--- Available data ---

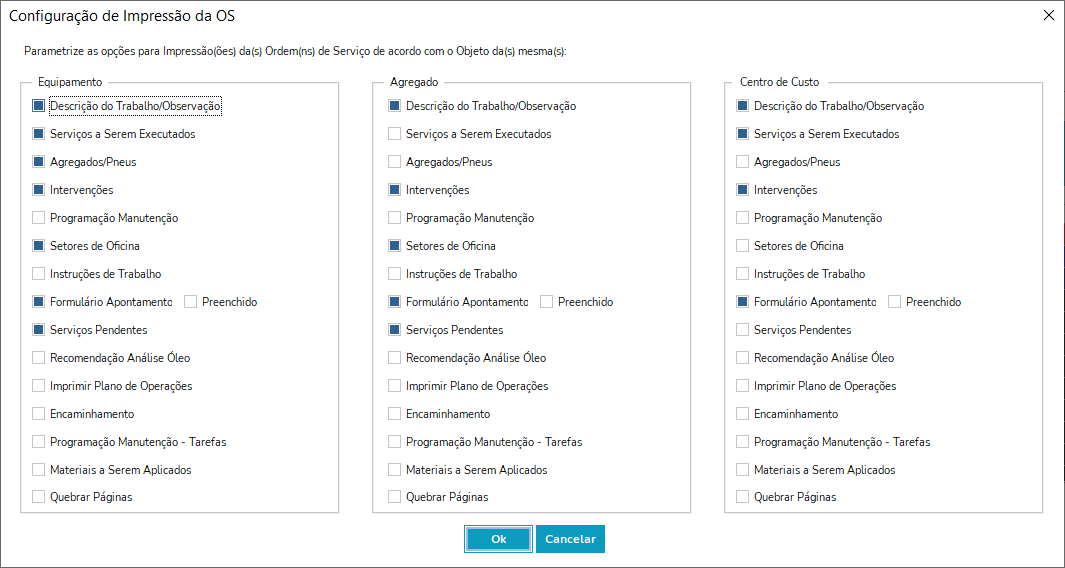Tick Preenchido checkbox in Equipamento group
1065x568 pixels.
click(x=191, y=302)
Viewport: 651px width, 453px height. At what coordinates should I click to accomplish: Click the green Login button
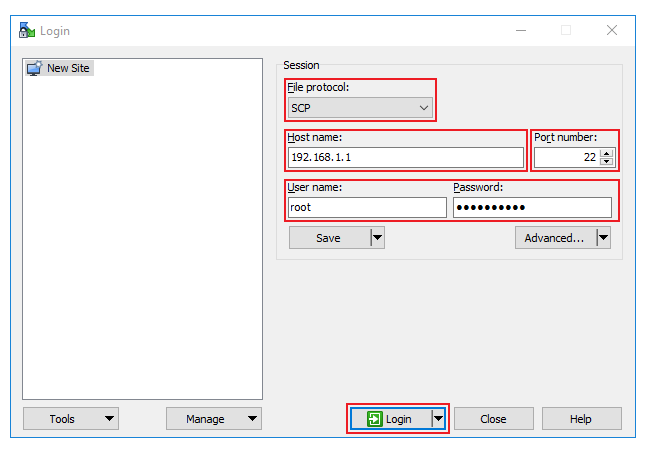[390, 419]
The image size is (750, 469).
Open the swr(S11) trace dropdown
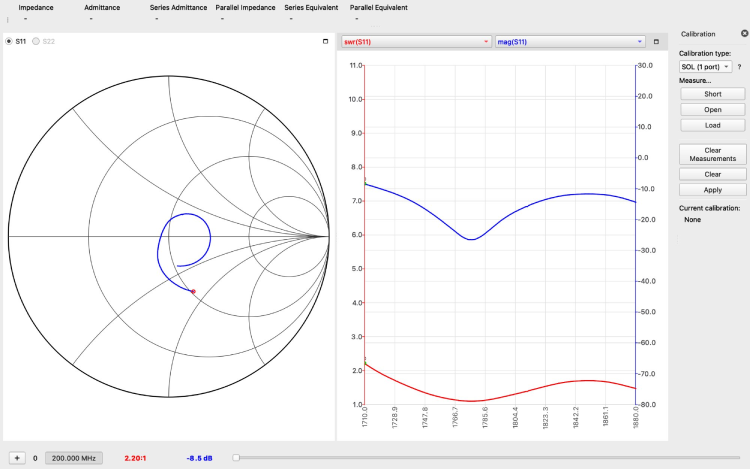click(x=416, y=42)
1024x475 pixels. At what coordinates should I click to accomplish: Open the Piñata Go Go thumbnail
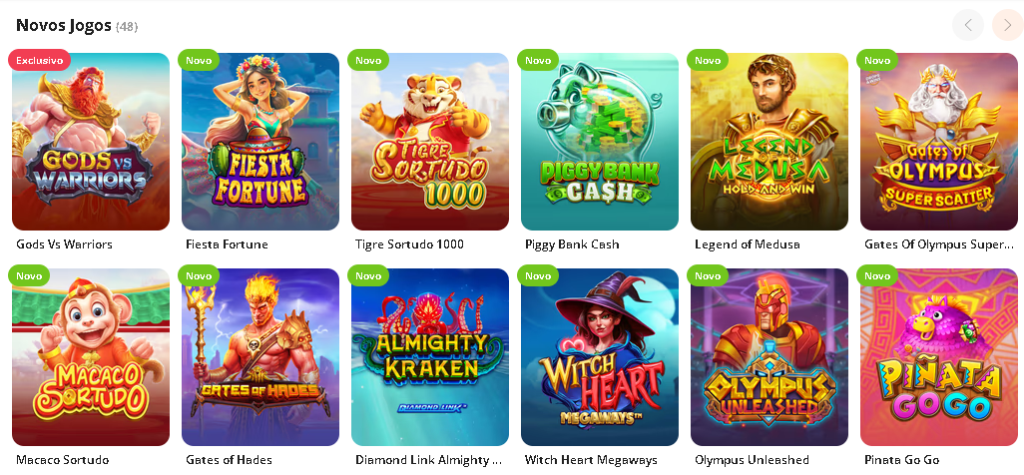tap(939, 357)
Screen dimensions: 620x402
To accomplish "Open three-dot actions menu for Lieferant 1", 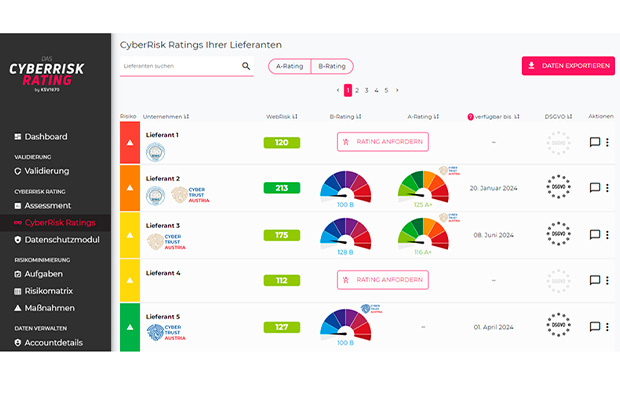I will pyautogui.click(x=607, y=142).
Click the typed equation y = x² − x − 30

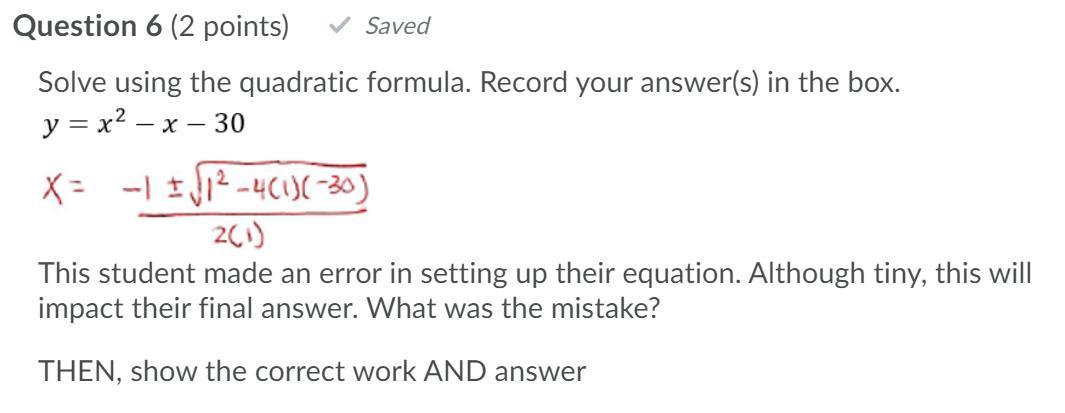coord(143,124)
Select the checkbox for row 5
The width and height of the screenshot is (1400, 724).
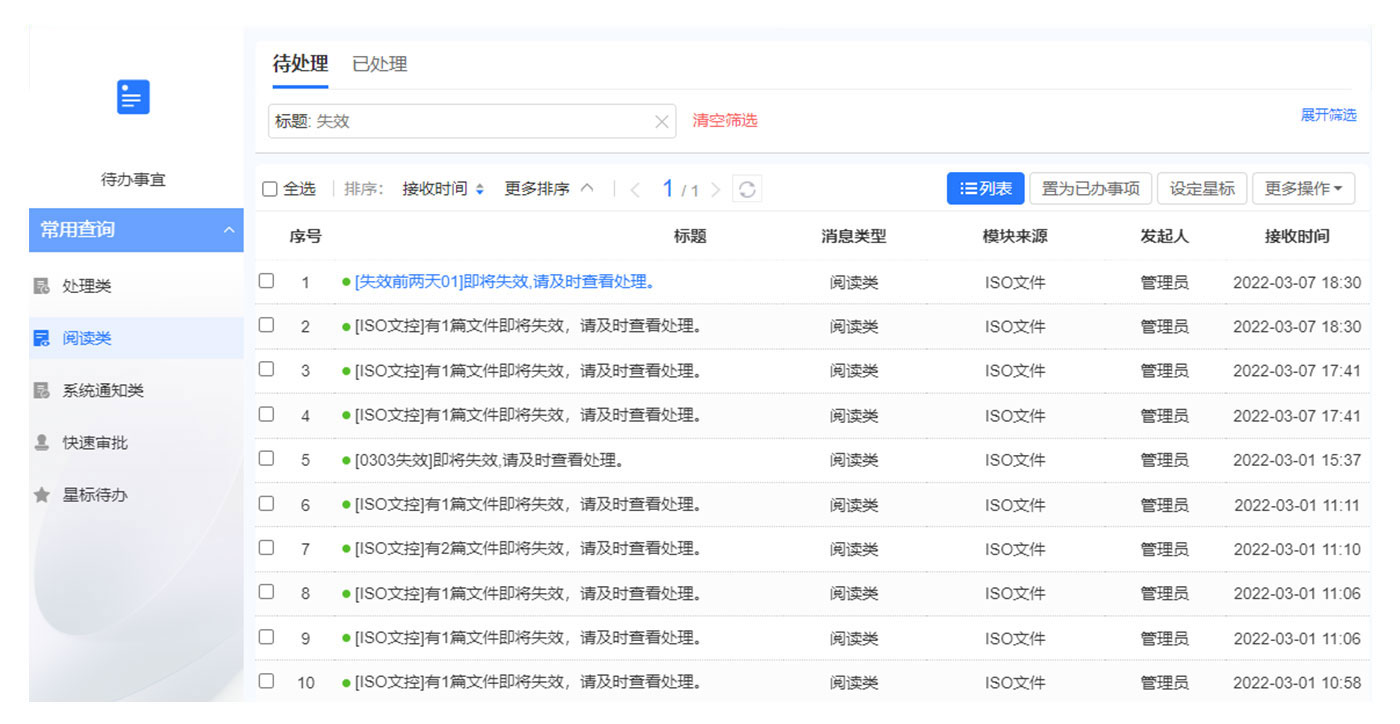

---

→ **Task objective**
All pictures are to be skipped. Output, word for word, the lines in the data above starting at the line containing "The image size is (750, 469)." and ending at the line containing "Screen dimensions: 620x402".

→ **Response**
The image size is (750, 469).
Open the swr(S11) trace dropdown
click(x=416, y=42)
1024x475 pixels. At what coordinates should I click to accomplish: Open the Piñata Go Go thumbnail
tap(939, 357)
Screen dimensions: 620x402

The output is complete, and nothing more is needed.